* START PASSAGE PROVIDED *
Why were they at the conference? I intend to answer that question and discuss the implications on the design and deployment of network infrastructure for the future.
In my discussions with session presenters and vendors, I observed three themes:
- Network services for cloud native applications are an integral part of the application deployment pipeline.
- Service meshes will be the method for implementing network services in the near future.
- Virtual network functions are evolving to a container-based architecture known as Cloud Native Network Functions.
Lets take a look at those observations and their implications.
Network services for cloud native applications are an integral part of the application deployment pipeline.
Networking for applications is changing significantly with the advent of cloud native applications, Kubernetes and containers.
As network architects we observed the impact that hypervisors (ESXi, KVM, HyperV) and VMs have had on networking over the past 15 years. VMs moved us from physical switches to virtual distributed switches in a hypervisor. Application containers, in many ways, are the next evolution of the virtual machine.
You may wonder, how different could the networking be? The answer is that the protocols of networking have not changed (IP addresses, TCP or UDP ports, etc.), but where the networking exists and more importantly, how it is deployed has changed significantly.
To understand this change, let’s examine how container-based applications are deployed. The applications are deployed through the use of the Kubernetes Orchestrator that consumes a manifest file that details how the application should be deployed.
This manifest file (in YAML format) specifies details the application name, the network details, the Docker image and other pertinent information. Kubernetes processes this information to instantiate the application container in a Kubernetes pod. The use of the manifest files provides for the rapid deployment of an application (typically, in a few minutes or less).
The simplified diagram below illustrates the process.
You may be asking, so what, as a network architect, why do I care?
In the past the network services for an application server was provisioned separately using a combination of command line interface (CLI), user interface (UI) or most recently, utilizing an application programming interface (API) with an automation tool such as Ansible or Terraform.
With cloud native applications and Kubernetes, the definition of the networking between containers and Kubernetes clusters is contained in the manifest file. The ability to design, define and troubleshoot network issues between container requires an understanding of not only the manifest file parameters, but also the network architecture of Kubernetes.
When an application is deployed in Kubernetes, it is dynamically assigned to a worker node in the Kubernetes cluster. The IP addresses of the application containers are also dynamically assigned. This means that the application will be deployed across multiple servers with ephemeral IP addresses. There is network communication between the containers on a worker node and between worker nodes.
When comparing with the application environments of the past, where we knew the server, the port and the switch for troubleshooting purpose, the new cloud native application environment requires networking professionals to have a sold grasp of the Kubernetes deployment methodology, the application manifest file and Kubernetes networking as a whole.
For the networking professional of today and the future, understanding Kubernetes networking and application deployment methodologies is critical for career growth and competency.
Service Mesh is the upcoming method for implementing network services.
During the course of the conference, there was a great deal of conversation regarding service mesh, but what is a service mesh?
* END PASSAGE PROVIDED *
> [OBJECTIVES]
a) Can you sum up the passage on cloud native networking in two sentences?
b) Does each of these statements agree with the passage on cloud native networking? (i) Cloud native applications rely on different networking protocols than earlier environments. (ii) The manifest file Kubernetes consumes is written in YAML. (iii) Application containers in Kubernetes keep fixed IP addresses. Answer yes or no for each, and quote the deciding words.
c) Would you go on with the passage on cloud native networking, picking up after its last sentence?
The lines that come next have no connection to the passage on cloud native networking.
* START DATA PROVIDED *
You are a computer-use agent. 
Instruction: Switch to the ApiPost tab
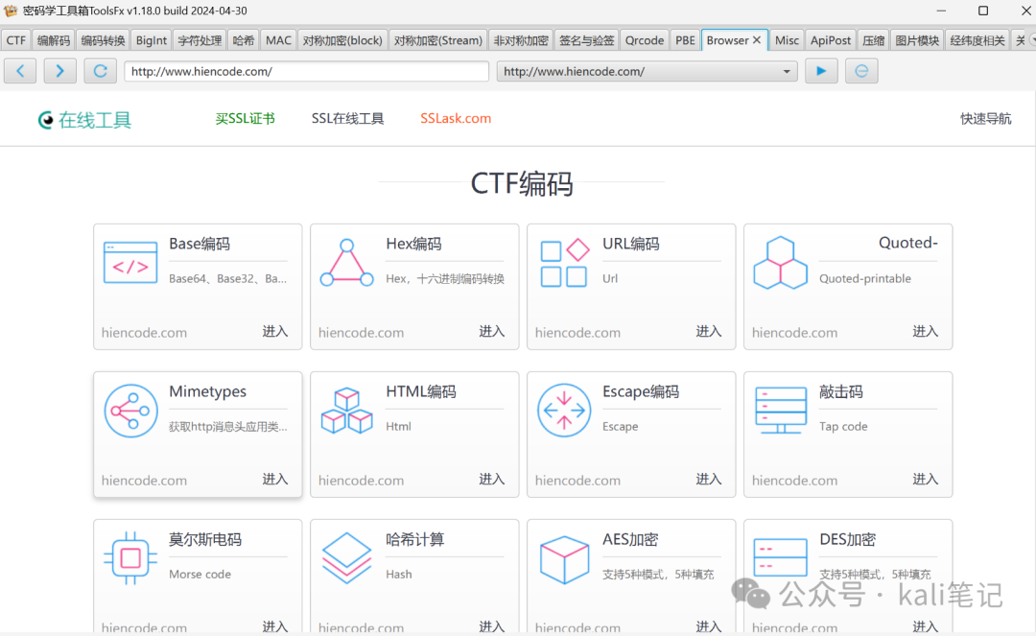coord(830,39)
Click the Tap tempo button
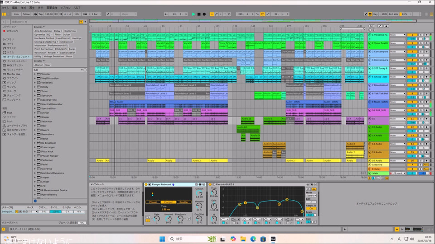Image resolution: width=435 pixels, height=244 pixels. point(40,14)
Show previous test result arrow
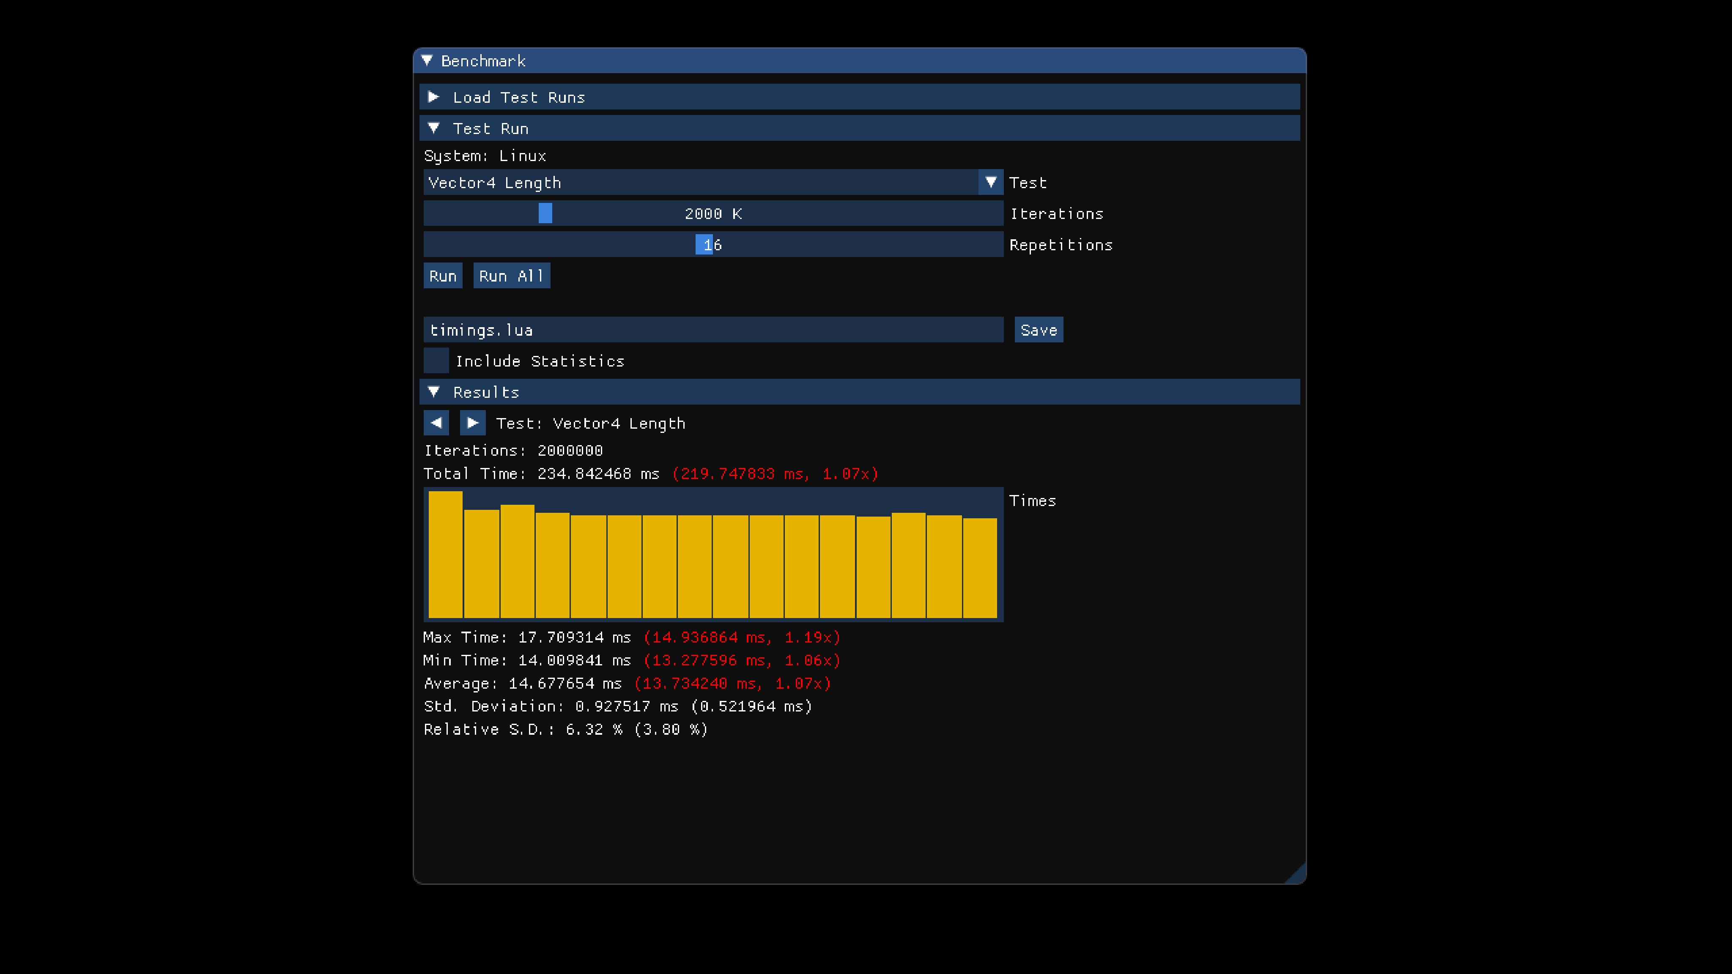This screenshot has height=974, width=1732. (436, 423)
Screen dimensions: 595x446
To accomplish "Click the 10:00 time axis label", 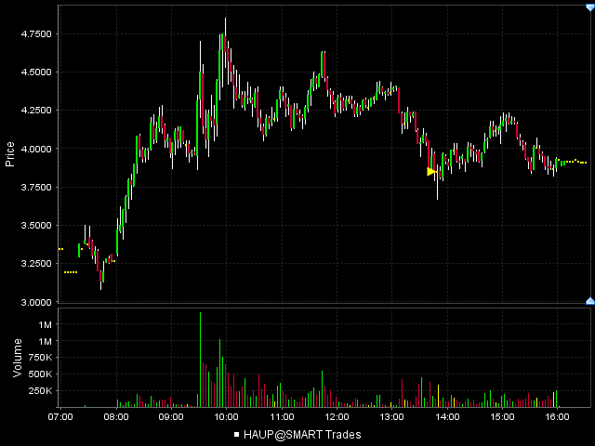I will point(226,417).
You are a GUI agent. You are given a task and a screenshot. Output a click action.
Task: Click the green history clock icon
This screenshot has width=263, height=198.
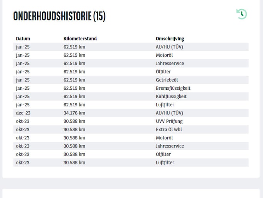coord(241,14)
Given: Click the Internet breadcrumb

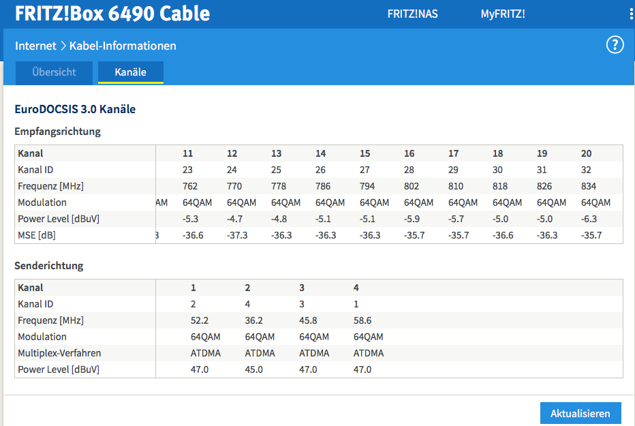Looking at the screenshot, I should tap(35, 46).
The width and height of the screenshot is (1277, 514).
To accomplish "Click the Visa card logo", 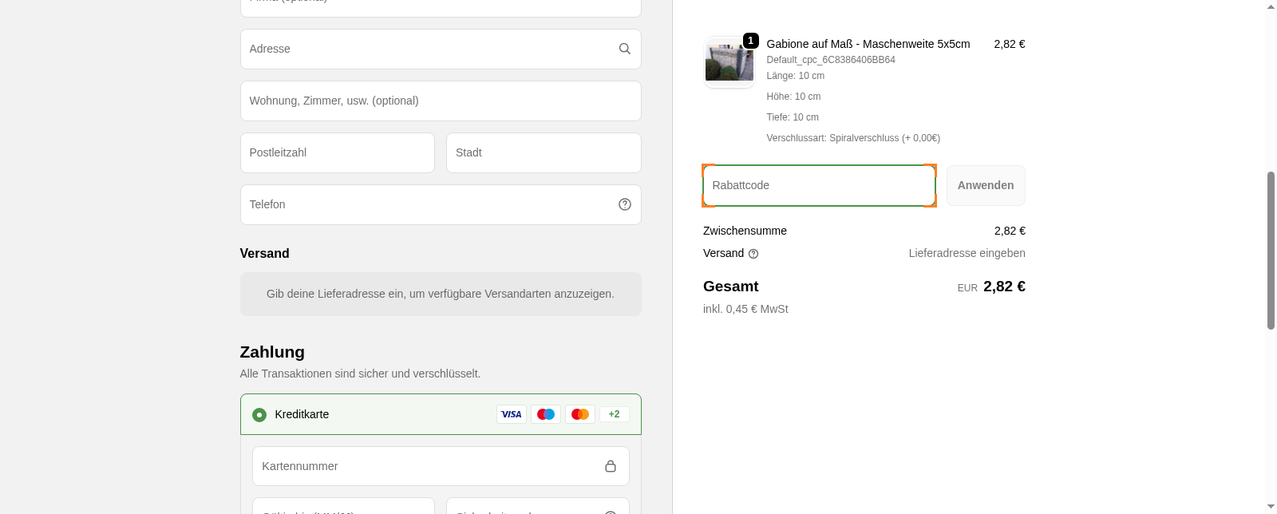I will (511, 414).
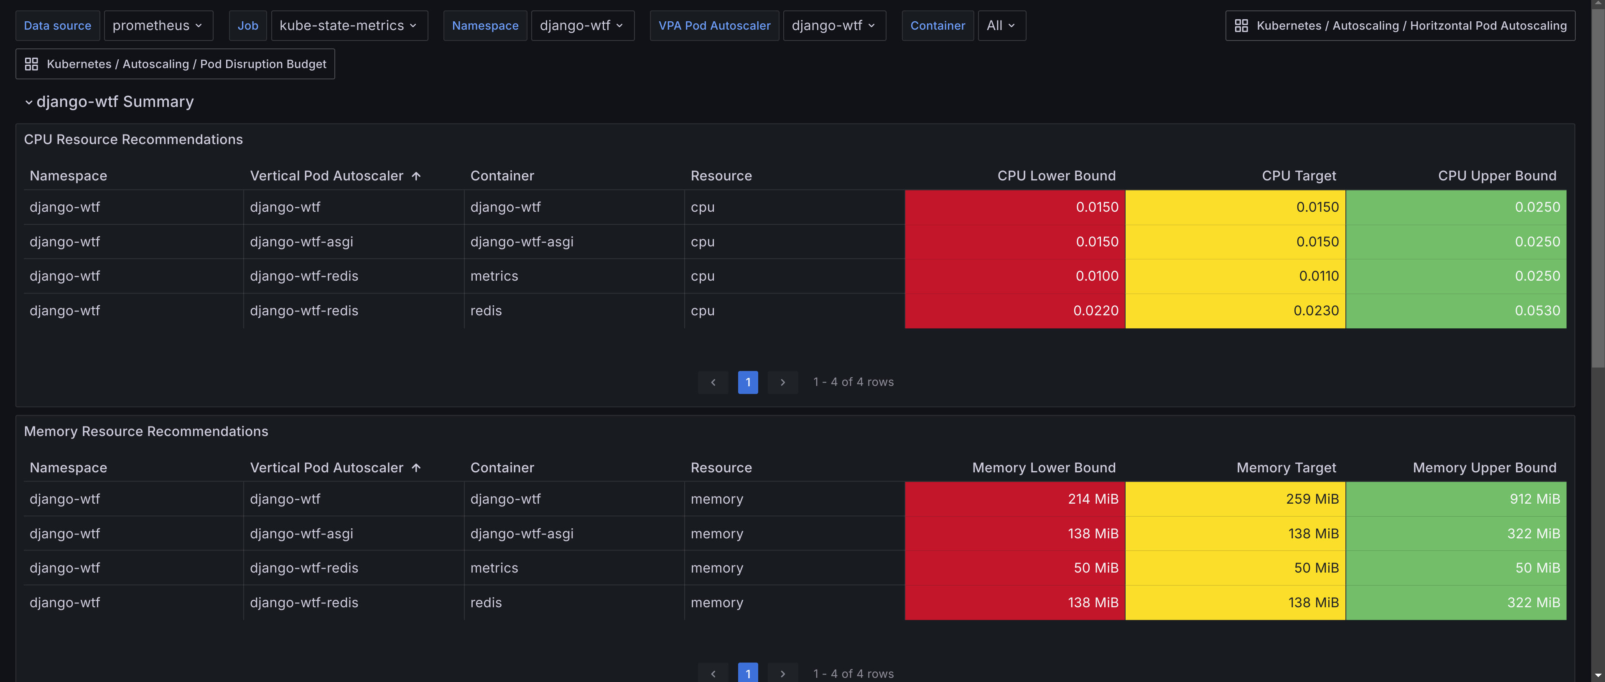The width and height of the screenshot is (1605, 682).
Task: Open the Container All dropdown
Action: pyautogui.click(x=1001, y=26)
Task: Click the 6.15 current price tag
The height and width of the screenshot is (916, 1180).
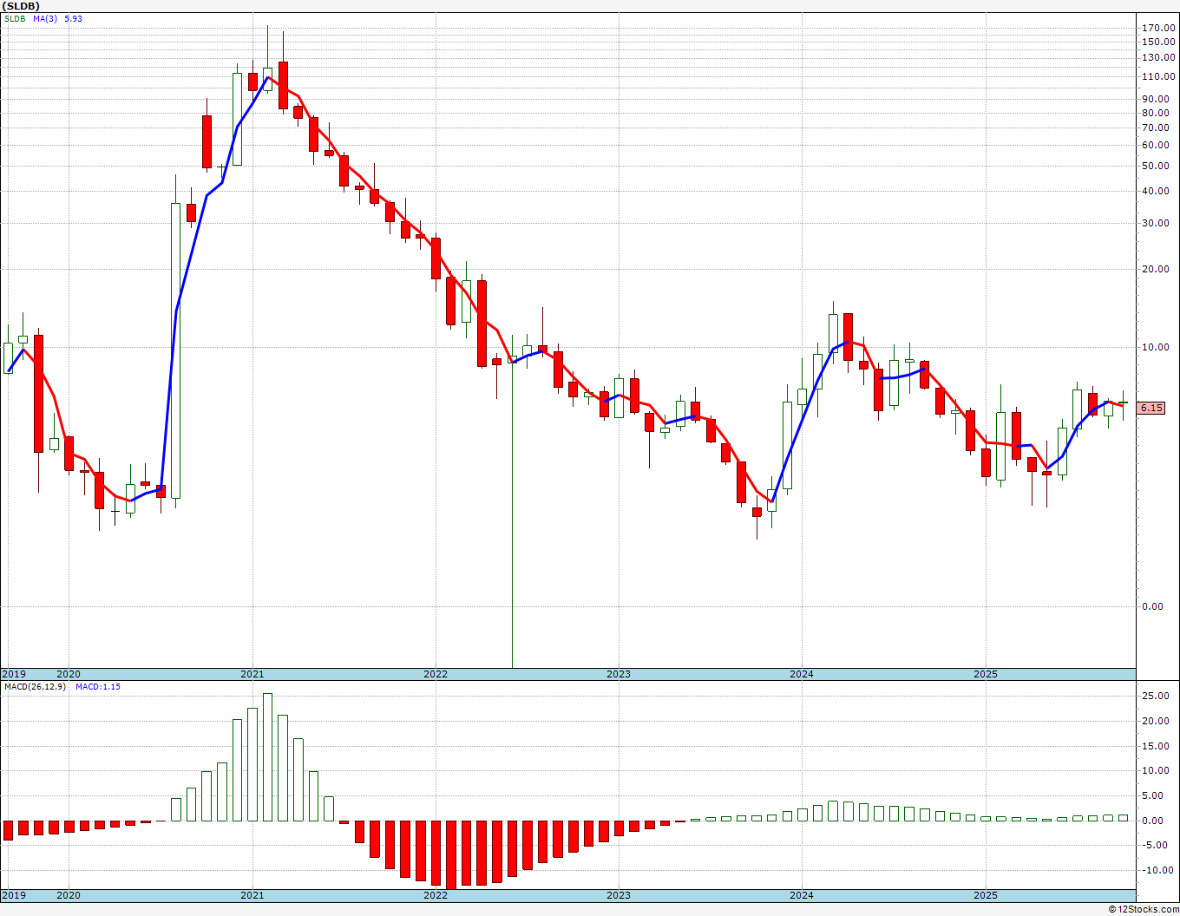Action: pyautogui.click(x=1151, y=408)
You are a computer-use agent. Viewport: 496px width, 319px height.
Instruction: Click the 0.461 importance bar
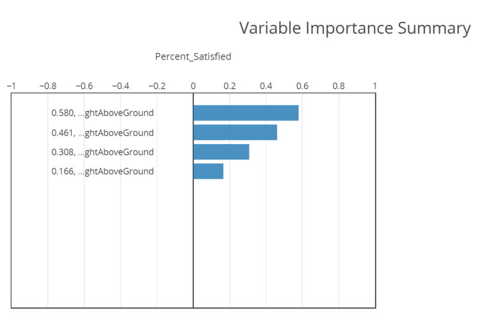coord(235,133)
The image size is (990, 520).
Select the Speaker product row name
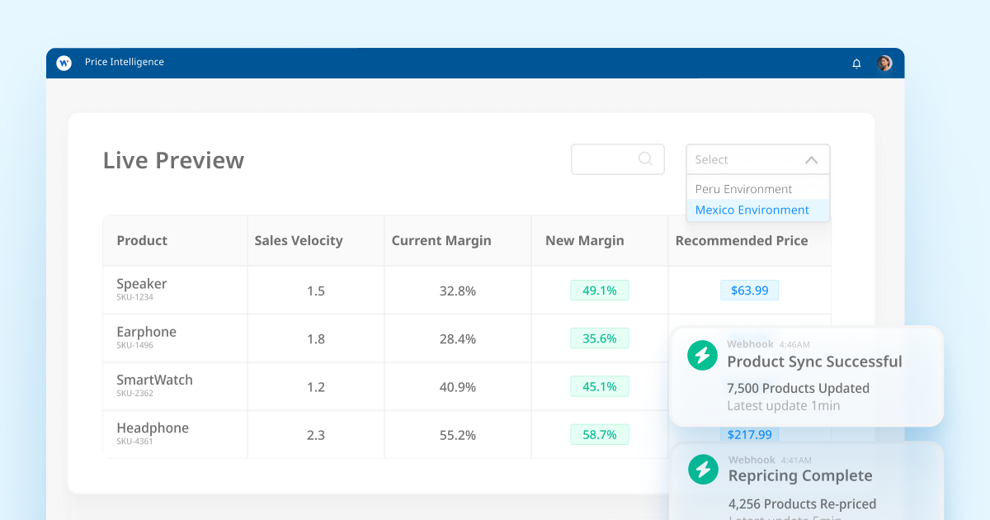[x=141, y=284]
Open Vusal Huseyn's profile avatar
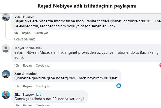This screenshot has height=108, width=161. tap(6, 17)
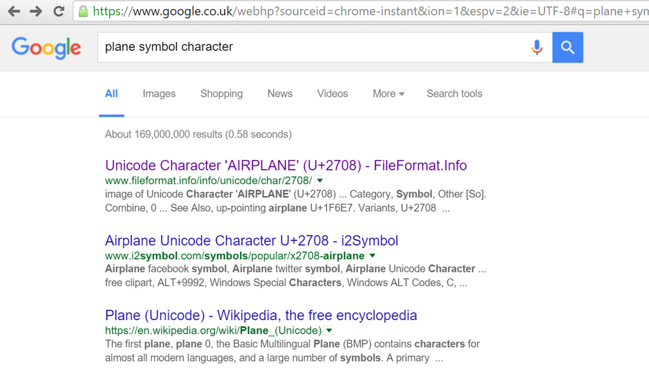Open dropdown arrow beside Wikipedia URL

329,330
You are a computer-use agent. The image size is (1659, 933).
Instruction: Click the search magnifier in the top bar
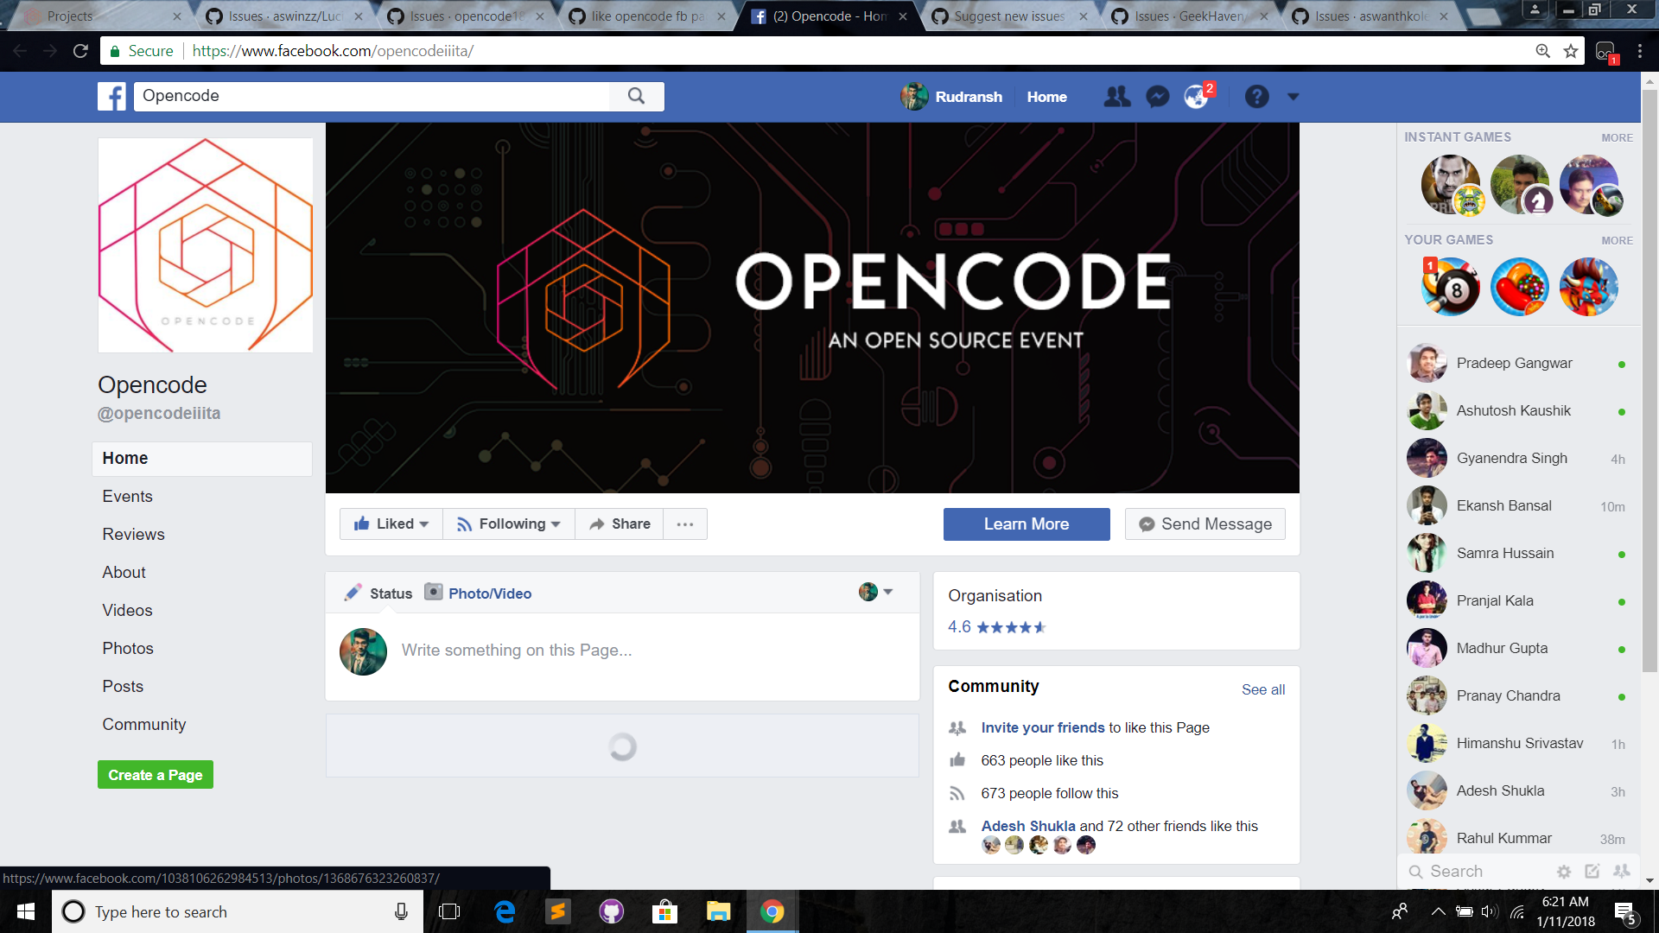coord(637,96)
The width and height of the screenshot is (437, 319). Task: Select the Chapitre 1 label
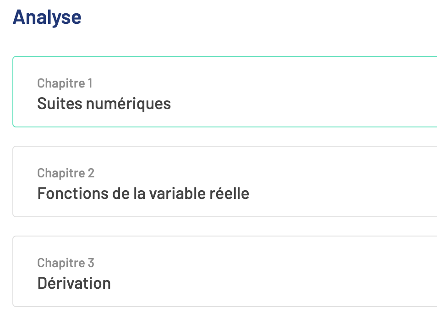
* END DATA PROVIDED *
> [OUTPUTS IN ORDER]
a) At the conference, the writer observed three themes: network services for cloud native applications are part of the application deployment pipeline, service meshes will soon be the way to implement network services, and virtual network functions are evolving into Cloud Native Network Functions. Kubernetes deploys containers from a manifest file that also defines their networking, and it assigns worker nodes and IP addresses dynamically, so networking professionals need to understand Kubernetes networking and deployment methods.

b)
(i) No: "the protocols of networking have not changed (IP addresses, TCP or UDP ports, etc.)"
(ii) Yes: "This manifest file (in YAML format)"
(iii) No: "The IP addresses of the application containers are also dynamically assigned."

c)
From the Istio.io site, we find this definition: “The term service mesh is used to describe the network of microservices that make up such applications and the interactions between them. “ The Red Hat developer site lists the functions of a service mesh: “A service mesh provides traffic monitoring, access control, discovery, security, resiliency, and other useful things to a group of services."
Essentially, a service mesh is a framework that provides discovery, security, access control and resiliency to a group of applications. Although the term service mesh is typically applied to a group of microservices (containers), it could also apply to applications that are deployed across both containers and VMs.
One of the more prevalent service mesh frameworks is Istio. Although Istio the most widely known framework, there are other frameworks such as Hashi Consul Connect and Linkerd. Refer to this link for a more detailed comparison of these three services meshes.
In the diagram below, the main components of Istio are Pilot, Mixer and Citadel. These components function with Proxy “sidecars” to deliver the Istio functions. Read a further description of Istio.
Network service mesh
In the course of conversations on the show floor, there was talk of the “network service mesh." Conversations with an engineer from Cisco shed light on this term. A network service mesh defines how services are provided between clusters of Kubernetes nodes or between Kubernetes clusters and endpoints external to the cluster.
The service mesh functions that Istio, Consul Connect and LINKERD provide are for applications (microservices) in a single Kubernetes cluster. For clarity purposes, we could refer to those as an application service meshes. Network service mesh is a Cloud Native Computing Foundation (CNCF) sandbox project that is sponsored by Cisco, VMware, Juniper and doc.ai.
As shown in the diagram below, the network service mesh (NSM) allows for applications in different Kubernetes clusters to seamlessly communicate. This can be accomplished via NSM (as shown with DB replication) or in conjunction with Istio instances.
While application service meshes (Istio, Consul, LINKERD) are currently utilized by production customers, network service mesh is a developing effort. Currently NSM can provide inter-domain (AWS EKS, Azure AKS, Google GKE) connectivity with Auto-Healing and DNS, but much work is yet to be completed.
You might ask, are organizations deploying service meshes today in production?
During the conference there were presentations on the use of service mesh by Yahoo, Lyft, Freddie Mac and the US Air Force. So, yes, organizations are using service mesh today. That being said, the companies would be considered early adopters as service mesh is maturing as a technology.
The implication for the network professional is that the delivery and monitoring of network services for applications is changing from configurations applied to a network appliance to manifest files definitions used at the time of application deployment. The access controls, encryption and monitoring are handled by the service mesh that exists within the Kubernetes host nodes. Tighter integration and cooperation with application teams will be required for the successful deployment of essential business functions, whether in an on-premise data center or at a cloud provider.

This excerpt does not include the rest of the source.